His 1960 "Wilderness Letter" helped to bolster testimony in favor of the 1964 Wilderness Act. Secretary of the Interior Stewart Udall had scrapped his own speech at a 1960 conference on the need for legislation to protect and preserve wild places in favor of simply reading the Wilderness Letter. Stegner's eloquence in his letter is reflected in the passionate language of the Wilderness Act itself. While Stegner was not involved in the drafting of the Wilderness Act itself, though his public support and writings on the need for wild places, the man helped, through his love of wilderness and wildness to protect those very ideals. As he wrote in The Sound of Mountain Water, "We simply need that wild country available to us, even if we never do more than drive to its edge and look in. For it can be …a part of the geography of hope," (Stegner, 1969, n.p. [online]).
In 1961, due in large part to the public appreciation for his letter, Stegner was appointed Assistant to Udall. From 1962-1966 Stegner served on the National Parks advisory board. Through these new environmental duties, Stegner continued his extensive writing, as well as his work with the Stanford writing program.
Who Stegner was as a writer, and who he was as an activist became more and more inseparable. In 1992, Stegner refused the National Medal for the Arts, the United States' highest national art award. His refusal was in protest of the way he felt that the National Endowment of the Arts had become politically censored. Stegner's letter to the Endowment refusing the award stated that he was "'distressed by what has been done to the Endowment of the Arts by its congressional and administrative enemies … I believe that support is meaningless, even harmful, if it restricts the imaginative freedom of those to whom it is given,'" (Benson, 1996, p.5).
Stegner died of complications from a car accident on April 13, 1993. His legacy is one of unconditional support for wildness, both the external geographies of wilderness, and in the internal wildness of human freedom. Through his efforts and in his writing, the something that might have been lost, or allowed to go out of us as a people had wilderness been destroyed, has been encouraged to live on. We have gained the ability to retain, to reclaim, something wild in ourselves and our surroundings, to live in Stegner's "geography of hope."

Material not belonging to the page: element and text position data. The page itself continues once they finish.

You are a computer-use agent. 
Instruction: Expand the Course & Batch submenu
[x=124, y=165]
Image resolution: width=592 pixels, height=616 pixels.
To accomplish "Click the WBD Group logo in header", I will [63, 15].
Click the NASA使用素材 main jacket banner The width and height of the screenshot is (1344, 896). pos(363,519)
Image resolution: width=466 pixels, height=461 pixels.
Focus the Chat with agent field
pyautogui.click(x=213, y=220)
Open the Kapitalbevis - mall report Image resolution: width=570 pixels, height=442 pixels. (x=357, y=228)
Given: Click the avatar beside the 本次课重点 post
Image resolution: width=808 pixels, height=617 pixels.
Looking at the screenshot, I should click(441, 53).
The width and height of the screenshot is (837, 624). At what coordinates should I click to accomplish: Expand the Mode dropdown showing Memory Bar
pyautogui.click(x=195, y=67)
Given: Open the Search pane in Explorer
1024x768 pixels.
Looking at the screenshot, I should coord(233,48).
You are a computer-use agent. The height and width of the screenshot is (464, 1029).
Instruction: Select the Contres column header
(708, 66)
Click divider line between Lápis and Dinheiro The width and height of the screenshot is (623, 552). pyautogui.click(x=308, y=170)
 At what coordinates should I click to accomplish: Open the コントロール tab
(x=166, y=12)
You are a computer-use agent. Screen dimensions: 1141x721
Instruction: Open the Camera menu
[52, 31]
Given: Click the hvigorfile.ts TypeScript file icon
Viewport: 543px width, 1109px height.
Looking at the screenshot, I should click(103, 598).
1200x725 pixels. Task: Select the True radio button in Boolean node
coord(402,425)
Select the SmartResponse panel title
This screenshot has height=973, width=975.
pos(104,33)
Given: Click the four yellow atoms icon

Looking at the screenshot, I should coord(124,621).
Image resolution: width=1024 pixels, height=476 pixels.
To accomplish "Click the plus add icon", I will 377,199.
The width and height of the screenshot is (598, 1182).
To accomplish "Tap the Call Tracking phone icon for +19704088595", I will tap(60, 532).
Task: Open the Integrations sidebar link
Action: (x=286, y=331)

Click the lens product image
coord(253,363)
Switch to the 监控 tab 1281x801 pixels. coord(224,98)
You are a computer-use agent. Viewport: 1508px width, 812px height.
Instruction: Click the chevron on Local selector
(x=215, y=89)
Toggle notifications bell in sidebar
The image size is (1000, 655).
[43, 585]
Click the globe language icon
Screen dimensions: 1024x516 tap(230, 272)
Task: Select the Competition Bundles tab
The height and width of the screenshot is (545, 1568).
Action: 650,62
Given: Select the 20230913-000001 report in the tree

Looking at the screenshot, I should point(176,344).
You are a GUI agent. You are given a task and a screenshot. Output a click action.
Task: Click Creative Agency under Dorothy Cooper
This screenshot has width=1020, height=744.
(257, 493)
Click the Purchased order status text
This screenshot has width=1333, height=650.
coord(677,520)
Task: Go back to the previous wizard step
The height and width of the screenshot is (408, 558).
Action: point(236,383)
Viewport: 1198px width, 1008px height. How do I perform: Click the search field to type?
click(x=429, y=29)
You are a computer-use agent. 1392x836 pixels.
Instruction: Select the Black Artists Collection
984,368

Benson, Jackson J. (1996). Wallace Stegner: His Life and Work. New York: Viking
Daniel, John. (1996). The Cultivated Wild of Wallace Stegner. In P. Stegner and M. Stegner (Eds.) A Tribute to Wallace Stegner: The Geography of Hope (pp. 75-82). San Francisco: Sierra Club Books
Lewis, Merrill & Lewis, Lorene. (1972). Wallace Stegner. Boise: Boise State College
Stegner, Page & Stegner, Mary. (Eds.). (1996). A Tribute to Wallace Stegner: The Geography of Hope. San Francisco: Sierra Club Books.
Stegner, Wallace. (1960). Wilderness Letter.
Stegner, Wallace. (1969). The Sound of Mountain Water. Penguin Books.